Can you handle the challenge.... hunt hard but safe!!
Those look great. I wish my wife would let me decorate the bedroom like that. I definitely think you could sell them.
They look great!
They are way nice!! Good job!
my wife and I are gonna try one soon that and an antler chandelier
The best way I have found to darken antlers is using Pine Tar. You can buy it in small cans at a animal feed store or off the Internet and a small can goes a L-O-N-G way. It is at feed stores because it is used to treat horses. (I am not sure what it is treating)
The pine tar will be REALLY, REALLY thick, the consistancy of peanut butter or thicker.
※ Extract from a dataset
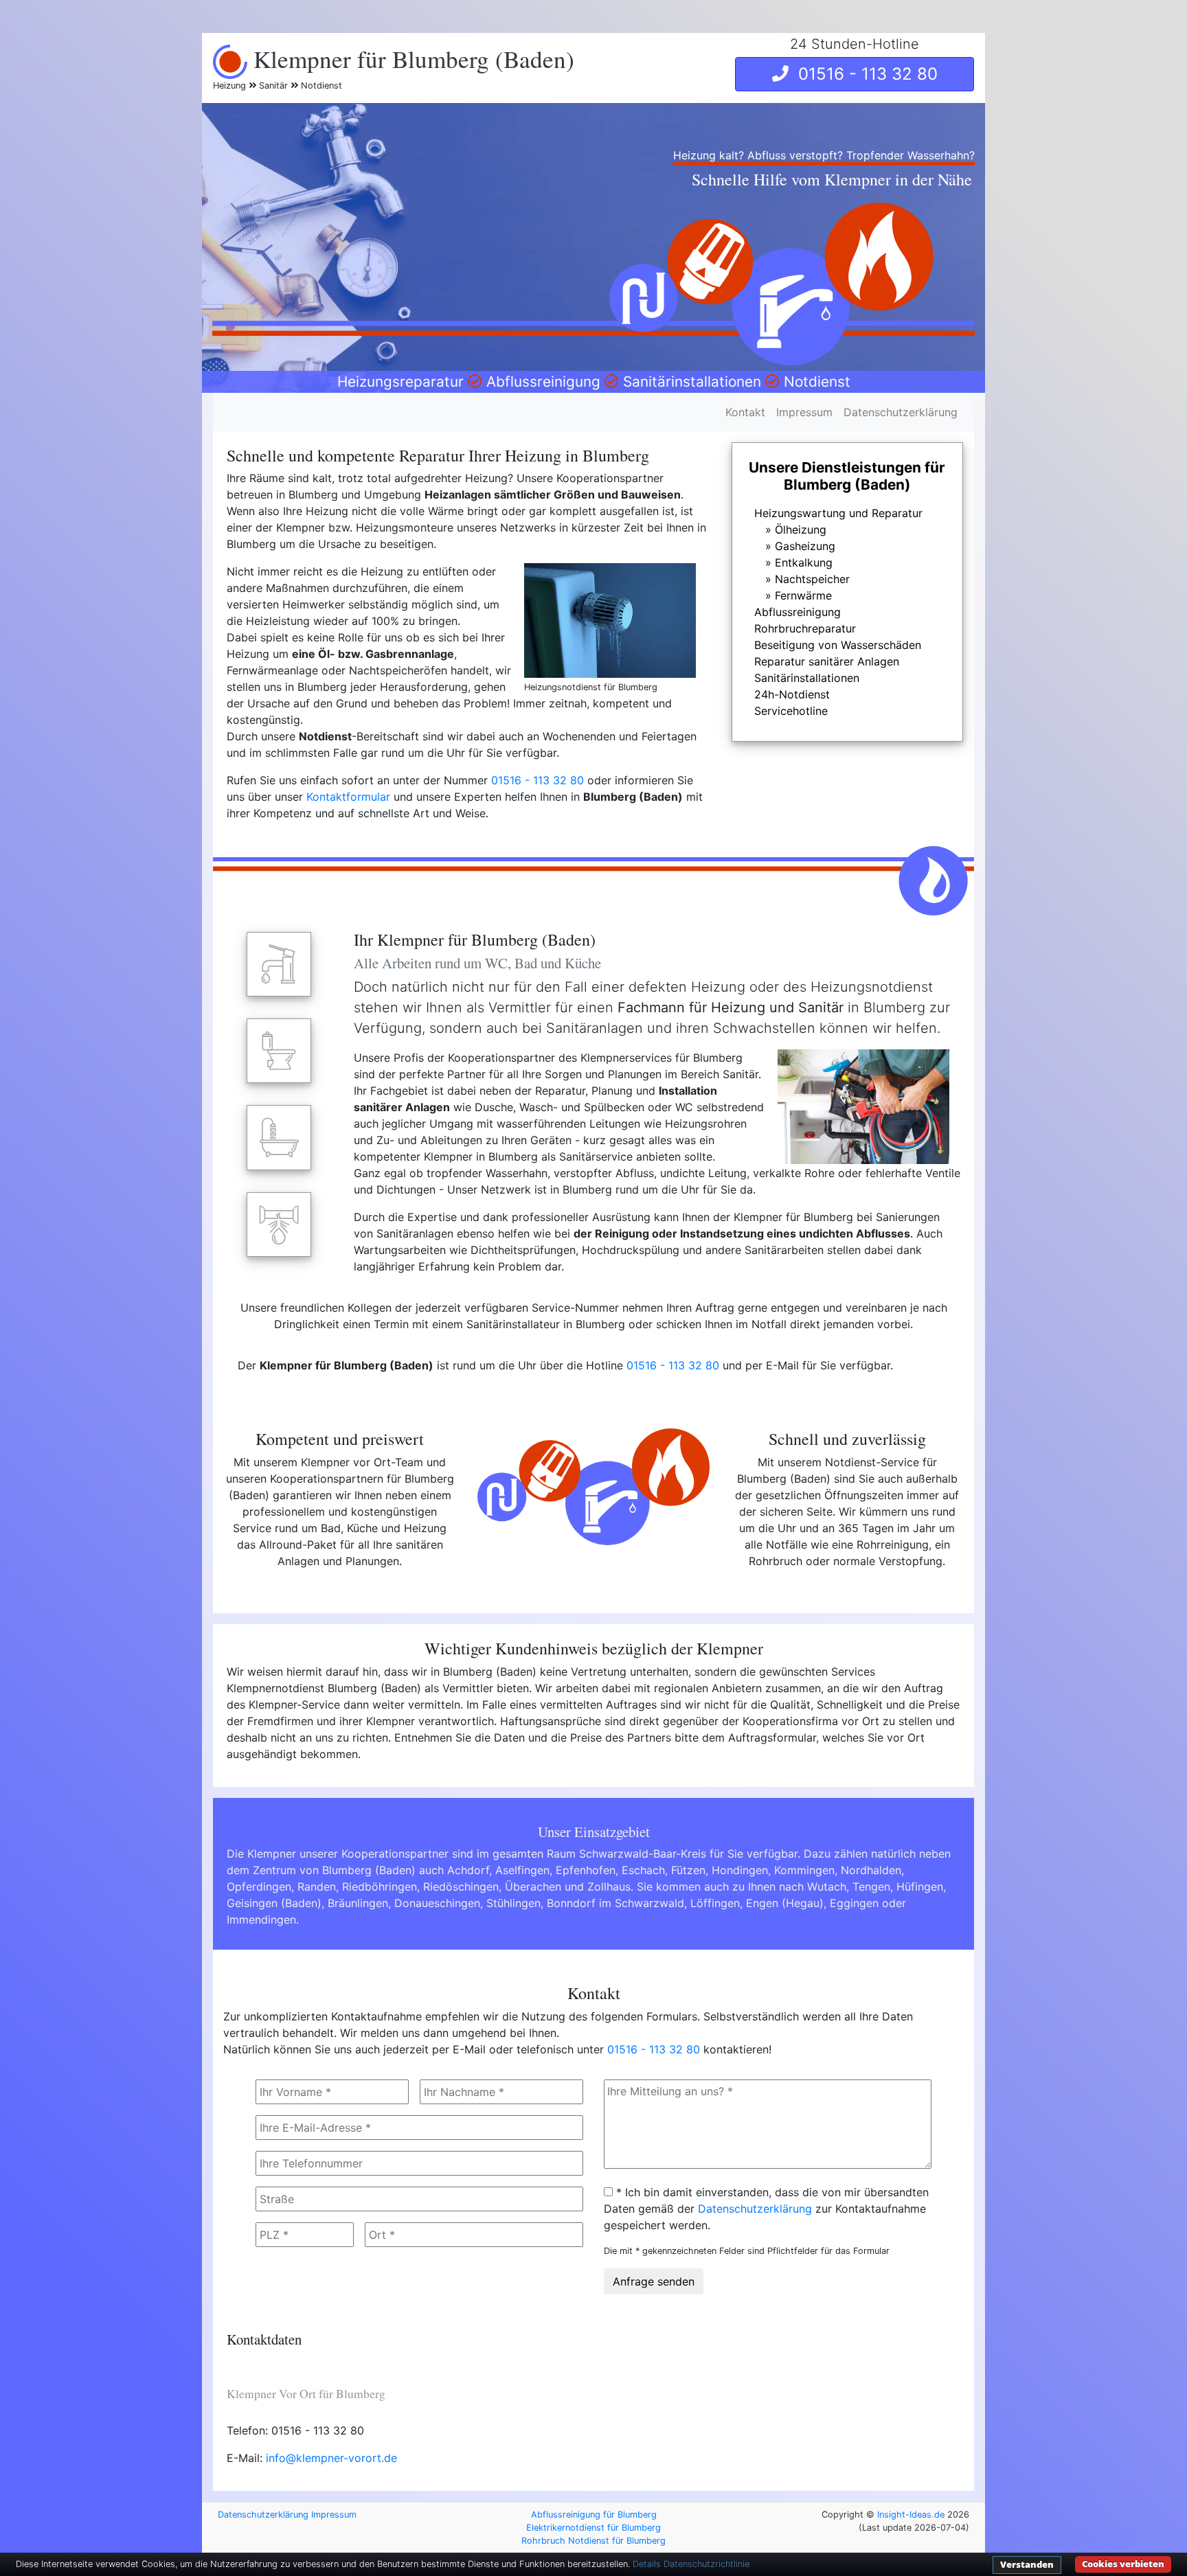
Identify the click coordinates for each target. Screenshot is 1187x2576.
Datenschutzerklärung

Thin a small amount of it down using turpentine (from any lumber yard or paint supplier) but keep it thick, wipe it on the antler and wipe down to get a good coat on it. It will take several coats and will take a while for it to completely dry to where it is not tacky but when you are done it is the perfect color. You can even fade it out toward the end of an elk antler to give it ivory points. It works great and will not fade out. Moose antler are typically very light or white inside the palms and I have used this same method to darken them up. Besides, most animals rub their velvet off on their antlers on what? Pine trees and the pine sap gives them their color.